Land struggles in Honduras

December 11, 2015

From the November-December 2015 issue of News & Letters

In 2011, I was in a delegation to Honduras. We were present at a protest march along a major highway next to the Palmerola air base, the U.S. “unsinkable aircraft carrier” in the center of the country. It was June 28, the second anniversary of a military coup d’etat carried out by Romeo Vasquez, a Honduran Air Force General trained at the U.S. Army School of the Americas near Atlanta, now renamed Western Hemisphere Institute for Security and Cooperation. The protest was called by popular resistance organizations comprised mostly of Afro-Hondurans, Indigenous Hondurans and Honduran campesino farmers.

Demonstration at the presidential house in Tegucigalpa, capital of Honduras, on June 28, 2009, calling for the release of Honduran President Manuel Zelaya.

Demonstration at the presidential house in Tegucigalpa, capital of Honduras, on June 28, 2009, calling for the release of Honduran President Manuel Zelaya.

One of the main problems facing these groups, both before and after the coup, is that corrupt governments issue multiple titles to the same plot of land. Also, there is an unenforced law that says if land goes unused, the Honduran state is supposed to buy it and resell it on credit to farmers who need land. Finally, there is not much recognition of the fact of Indigenous peoples’ original ownership of all land in the Americas and of what that necessarily implies.

Instead, wealthy individuals and corporations are allowed to use Honduran land for export industries, mostly to the detriment of local communities. Many also have private armies and intimidate people into selling their land. The sum of the problems is a formidable barrier to people’s ability to acquire and hold land with which they could produce for themselves.

Yet the popular organizations have been able to hold land through defying eviction orders. They have acquired land through direct actions—such as blocking highways and access to mines and cropland. As would be expected, resistance is often met with violence.

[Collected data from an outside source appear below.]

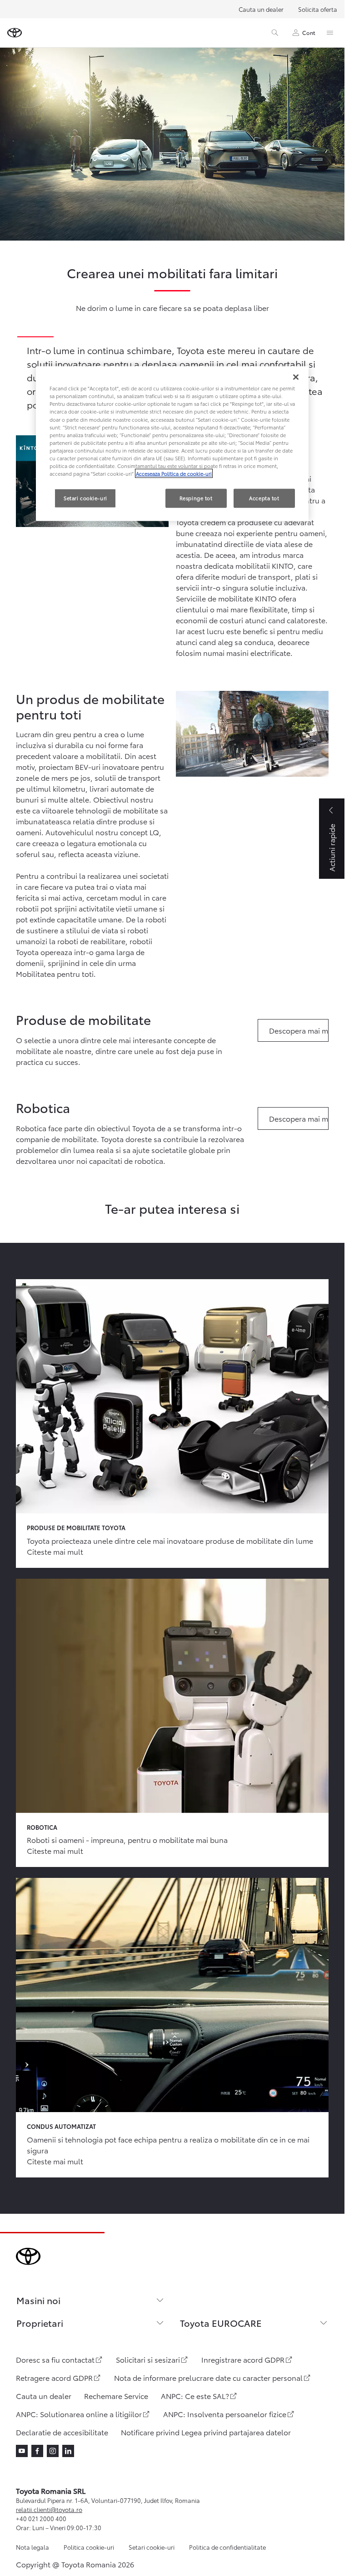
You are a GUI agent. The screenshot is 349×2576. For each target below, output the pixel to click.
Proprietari (39, 2323)
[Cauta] (275, 32)
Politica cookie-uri (89, 2547)
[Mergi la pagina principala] (14, 32)
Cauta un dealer (261, 9)
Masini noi (38, 2300)
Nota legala (32, 2547)
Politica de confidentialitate (227, 2547)
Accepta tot (264, 498)
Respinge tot (196, 498)
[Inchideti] (296, 377)
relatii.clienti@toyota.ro (49, 2509)
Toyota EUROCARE (221, 2323)
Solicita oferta (317, 9)
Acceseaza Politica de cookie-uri (174, 473)
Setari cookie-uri (151, 2547)
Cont (308, 32)
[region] (172, 443)
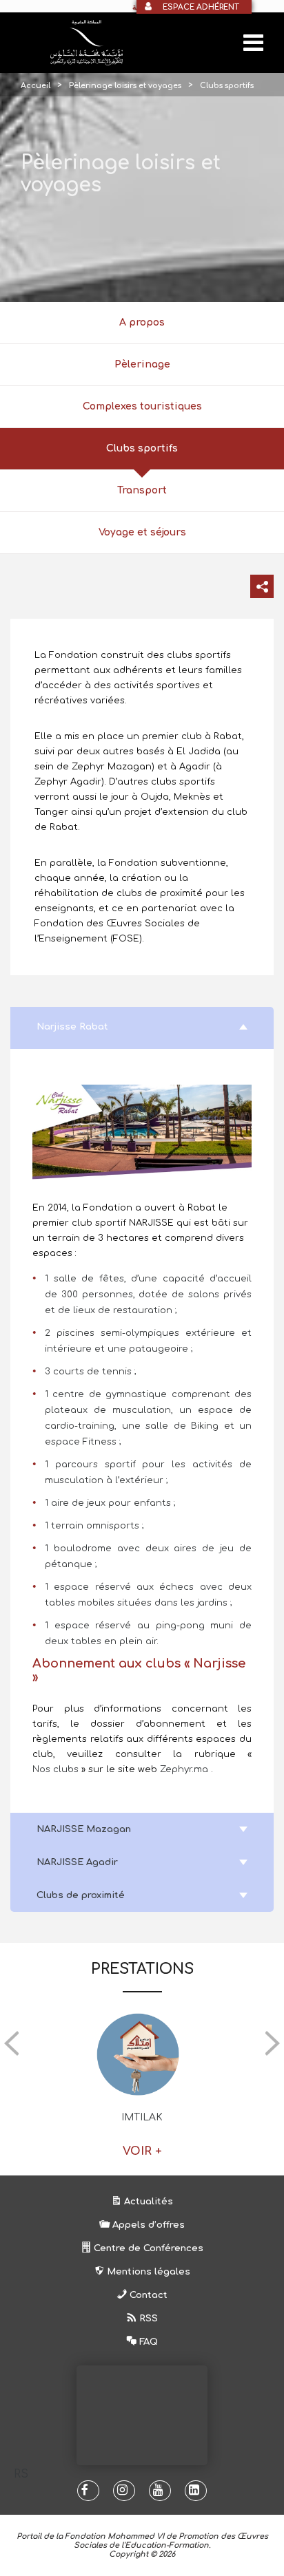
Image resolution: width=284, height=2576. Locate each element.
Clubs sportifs (142, 448)
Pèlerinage (142, 364)
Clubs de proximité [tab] (81, 1895)
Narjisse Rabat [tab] (72, 1027)
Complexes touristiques (142, 406)
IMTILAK (142, 2117)
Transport (142, 490)
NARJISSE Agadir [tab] (77, 1862)
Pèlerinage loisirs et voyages (125, 85)
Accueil (35, 85)
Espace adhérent (201, 7)
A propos (142, 322)
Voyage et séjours (142, 532)
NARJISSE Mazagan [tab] (84, 1829)
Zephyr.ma (184, 1769)
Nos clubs (56, 1769)
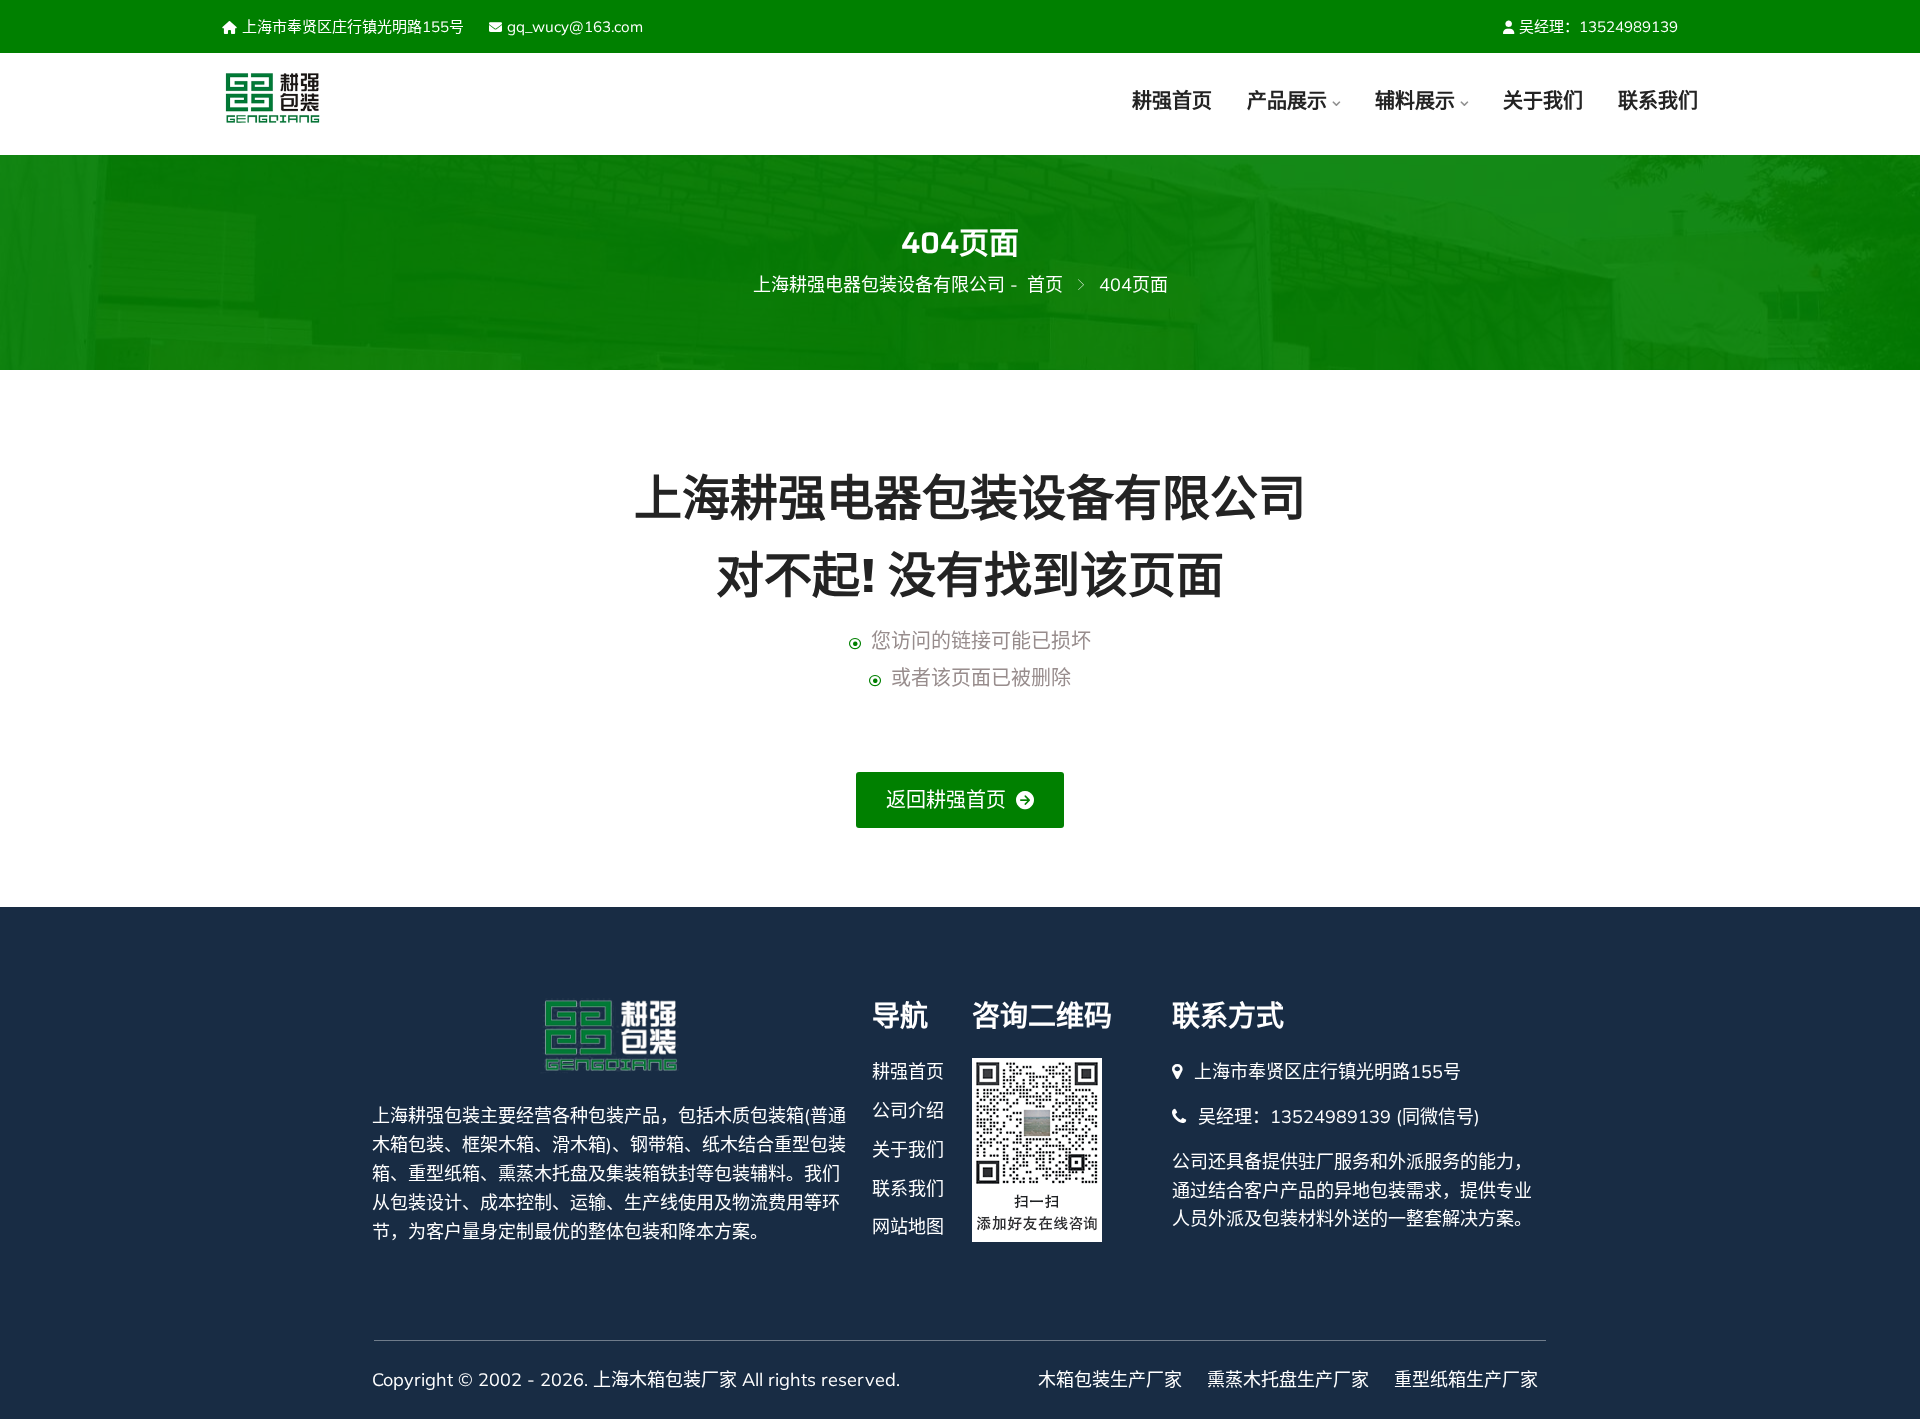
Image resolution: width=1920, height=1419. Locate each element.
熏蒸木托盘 (543, 1173)
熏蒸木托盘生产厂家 (1288, 1379)
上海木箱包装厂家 (665, 1379)
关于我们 (1543, 100)
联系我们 (1658, 100)
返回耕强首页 (946, 799)
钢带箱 (657, 1144)
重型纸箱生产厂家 (1466, 1379)
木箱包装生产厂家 (1110, 1379)
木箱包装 (408, 1144)
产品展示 (1287, 100)
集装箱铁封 (651, 1173)
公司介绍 (908, 1110)
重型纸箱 (444, 1173)
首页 (1045, 284)
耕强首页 (1172, 100)
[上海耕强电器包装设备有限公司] (335, 99)
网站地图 (908, 1226)
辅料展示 (1415, 100)
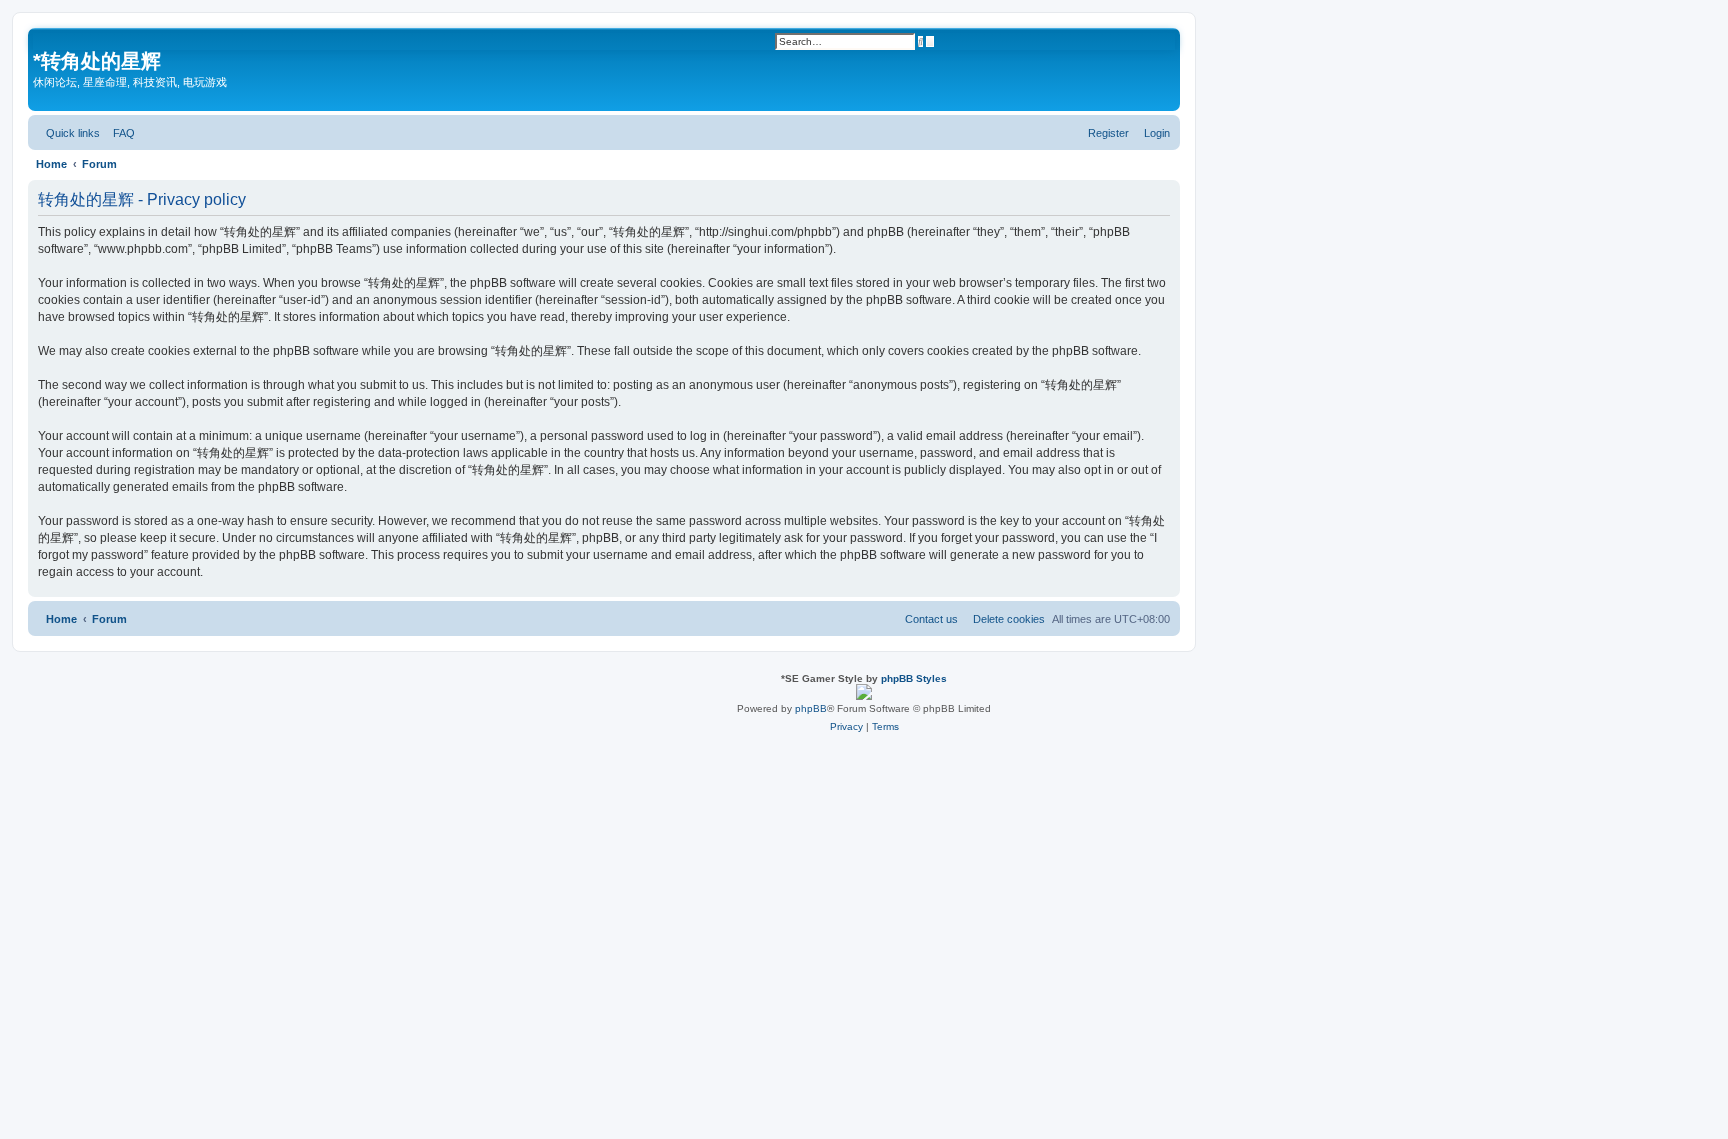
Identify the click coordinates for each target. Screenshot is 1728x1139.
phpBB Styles (914, 678)
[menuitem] (120, 133)
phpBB (811, 708)
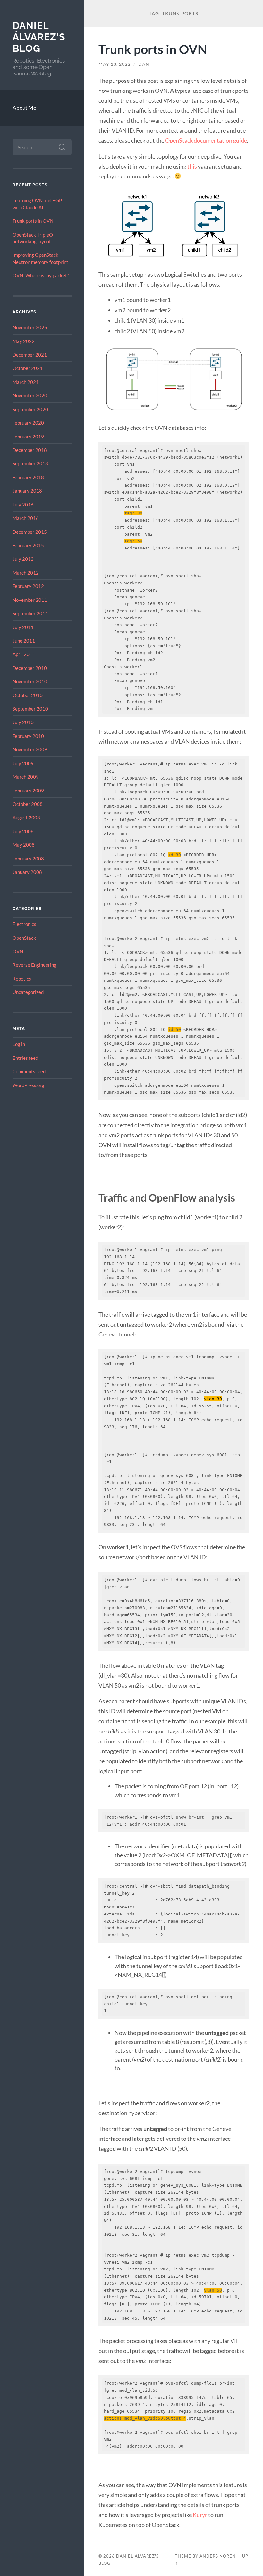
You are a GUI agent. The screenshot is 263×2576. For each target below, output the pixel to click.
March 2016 (26, 518)
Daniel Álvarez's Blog (39, 37)
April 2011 (24, 654)
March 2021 (26, 382)
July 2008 (23, 831)
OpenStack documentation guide (206, 140)
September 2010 (30, 709)
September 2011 (30, 613)
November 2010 (30, 681)
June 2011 (24, 641)
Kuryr (200, 2514)
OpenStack (24, 938)
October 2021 (28, 368)
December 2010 (30, 668)
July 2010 (23, 722)
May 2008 (24, 845)
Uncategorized (28, 992)
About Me (24, 107)
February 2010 (28, 736)
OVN (18, 951)
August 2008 (26, 817)
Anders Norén (217, 2556)
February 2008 (28, 858)
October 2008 (28, 804)
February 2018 (28, 477)
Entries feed (25, 1058)
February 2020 (28, 423)
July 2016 (23, 504)
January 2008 (27, 872)
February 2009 (28, 790)
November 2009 (30, 749)
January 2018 (27, 491)
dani (144, 64)
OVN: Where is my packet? (41, 275)
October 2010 (28, 695)
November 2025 (30, 327)
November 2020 (30, 395)
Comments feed (29, 1071)
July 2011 (23, 627)
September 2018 (30, 463)
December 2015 (30, 532)
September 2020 (30, 409)
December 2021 (30, 355)
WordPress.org (28, 1085)
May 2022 (24, 341)
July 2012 (23, 559)
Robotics (22, 978)
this (192, 166)
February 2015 (28, 545)
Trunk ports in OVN (33, 221)
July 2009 (23, 763)
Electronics (24, 924)
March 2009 (26, 777)
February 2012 (28, 586)
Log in (19, 1044)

Our delegation also went to a remote farming town called Rigores which was under an eviction order. A few weeks earlier, about 100 homes had been burned by the military and police. Many of the townspeople were sleeping outside or huddled in a small community center. As the delegation was viewing the wreckage, soldiers arrived at the edge of town. Smoke was already rising over the horizon, but upon seeing our group, many with cameras, the soldiers approached us slowly, acting cool. One of our delegation was able to engage the commander in conversation over the questionable legality of the eviction, stalling until media could be alerted. Shortly after reporters arrived, the soldiers left.

We stayed for several more hours, speaking with people in the town. One grandmother became tearful, wondering whether soldiers would return after we left. I realized that racial and class privilege might sometimes be commandeered to further liberation, but always as blunt instruments with limits that are unclear. Audre Lorde’s words came to mind: “The master’s tools cannot dismantle the master’s house.”

Popular attention and support ensured that Rigores was not destroyed again and many houses have been rebuilt.

Replicating small successes like in Rigores will be a function of the level of participation in popular struggle and of the army’s ability to inflict terror with impunity. As long as the U.S. keeps funding the Honduran police forces, that ability will be very strong, unless people in the U.S. and other countries can effectively transform society including their governments to emphatically reject systems of domination.